I say license here because you don't sell your pictures. You let people use them for certain uses and then charge them money according to what that usage is.
Anyway lately I've pulled my finger out (Australian slang for not being so lazy!) and decided to submit more images to one of my stock agencies. To do this I need to have a good record of what I have already submitted to them, what I have submitted to my other agencies (so I don't submit the samepicture to two different agencies) and what pictures I can't submit for various legal reasons.
This means that I need to keep a good track of all my pictures. As we all do. Now that the world has gone digital we fill up hard drive after hard drive, DVD after DVD and lose track of a lot of pictures. We end up spending more time looking for pictures than we did taking them. That's why I'm going to recommend that you all go out and buy some image cataloguing software. There are various types of software but the one I use and recommend started off with the name of iView MediaPro before it got bought by Microsoft and is now called Expression Media.
Here's one of the best things about it. From the picture above (click on it for a bigger version) you can see all the thumbnails there.

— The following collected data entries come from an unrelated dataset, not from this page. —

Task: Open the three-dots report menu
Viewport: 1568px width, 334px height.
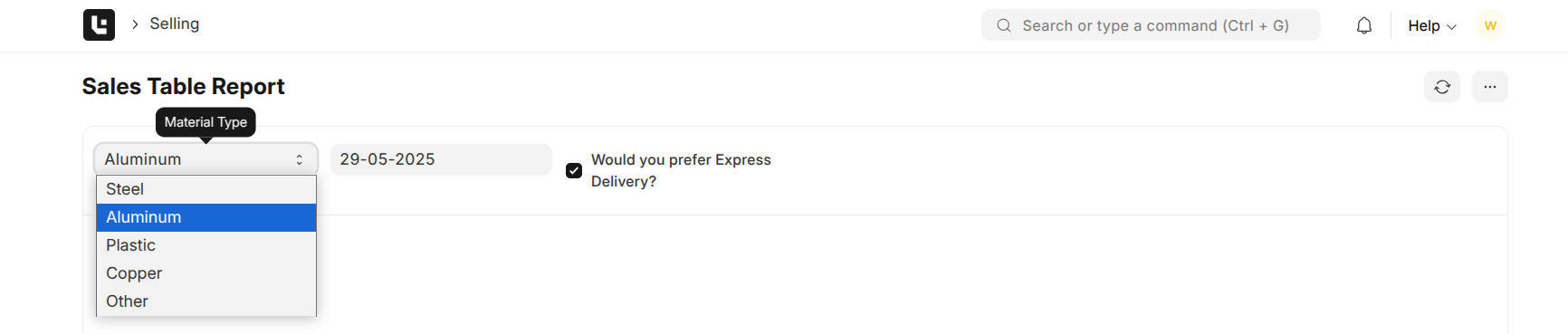Action: [x=1489, y=87]
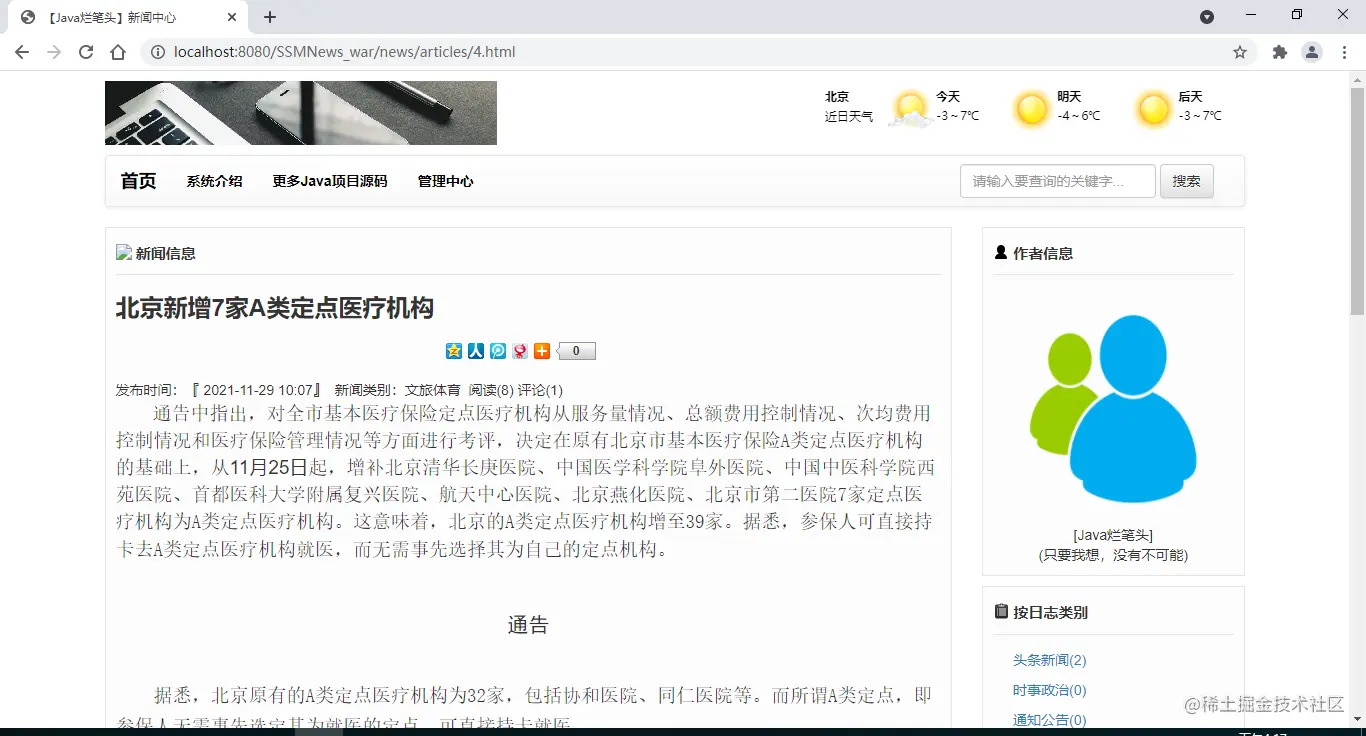The height and width of the screenshot is (736, 1366).
Task: Click the clipboard icon beside 按日志类别
Action: 1001,611
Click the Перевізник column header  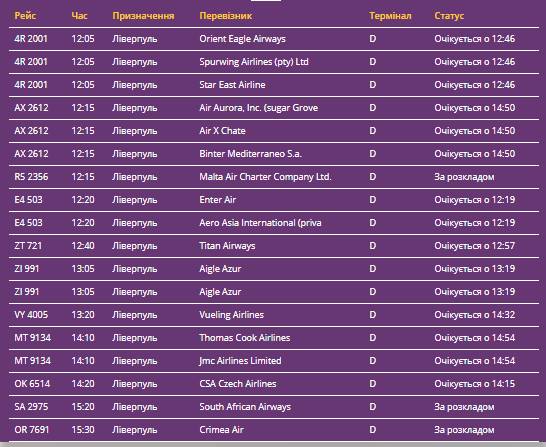tap(226, 16)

Nothing unusual about that, lost of programmes give you thumbnails. But each one of those pictures lives in different folders in different hard drives. Most programmes only let you look at the pictures in one folder. This programme will let you look at ANY picture on ANY hard drive or DVD. How does it do it?
The thumbnails aren't the pictures themselves. They're just links to the pictures. If you look in the top left hand panel you can see it's called Catalog Sets. Four lines from the bottom you'll notice the Set called Blog Pics. And next to that title you'll see that the little circle is highlighted Green. This tells you that all the pictures you're looking at are ones I've posted to the blog. These virtual sets are the best thing since sliced bread. They enable you to group pictures in any way you like. You just drag and drop the thumbnails into these little Sets and that picture joins the group. But the actual original digital files themselves don't move! So that means one picture can live in as many virtual sets as you like without affecting the original picture.
What that means is - wait for it. If I want to burn a DVD with multiple images from multiple folders on multiple hard drives I just need to create one of these virtual Catalog Sets and drag and drop the thumbnails in there. The software will then let me burn a DVD and it will automatically grab all those pictures from their various homes on various hard drives and burn them all to one DVD for me! No more hunting for pictures, making copies and sticking them in a folder before you can burn a DVD. Now it's all drag and drop and Bob's your Uncle.
I have catalog sets for every country I've been to (so I can see all the images from one country in a single click), catalog sets for different regions within Australia and Japan (where I have the most images), and temporary Catalog Sets that I create when I'm putting together submissions for various clients. You can see I also have sets for the images published in a certain twelve month period.
You can also do a search for all the metadata in the pictures. Metadata is all the information you enter about the location you took the picture and the content of the image. You can do a search for file type (jpeg, tiff etc), the date you took the photo. You name it you can search for it.
This metadata is the future of image searching. No longer do you have to give your pictures a file name which includes information about the contents of the picture. As long as you have put some information into the metadata of the file you can find anything you want. Need a picture of an elephant? Type elephant into the search engine and all your elephant pictures will come up! Need to find out which pictures you've already posted to your blog? Just click on your Blog Pics catalog set and they'll all come up.
This software has literally changed my life. If you want to learn how to organise your files get a copy of The Dam book and Expression Media and prepare for your life to change!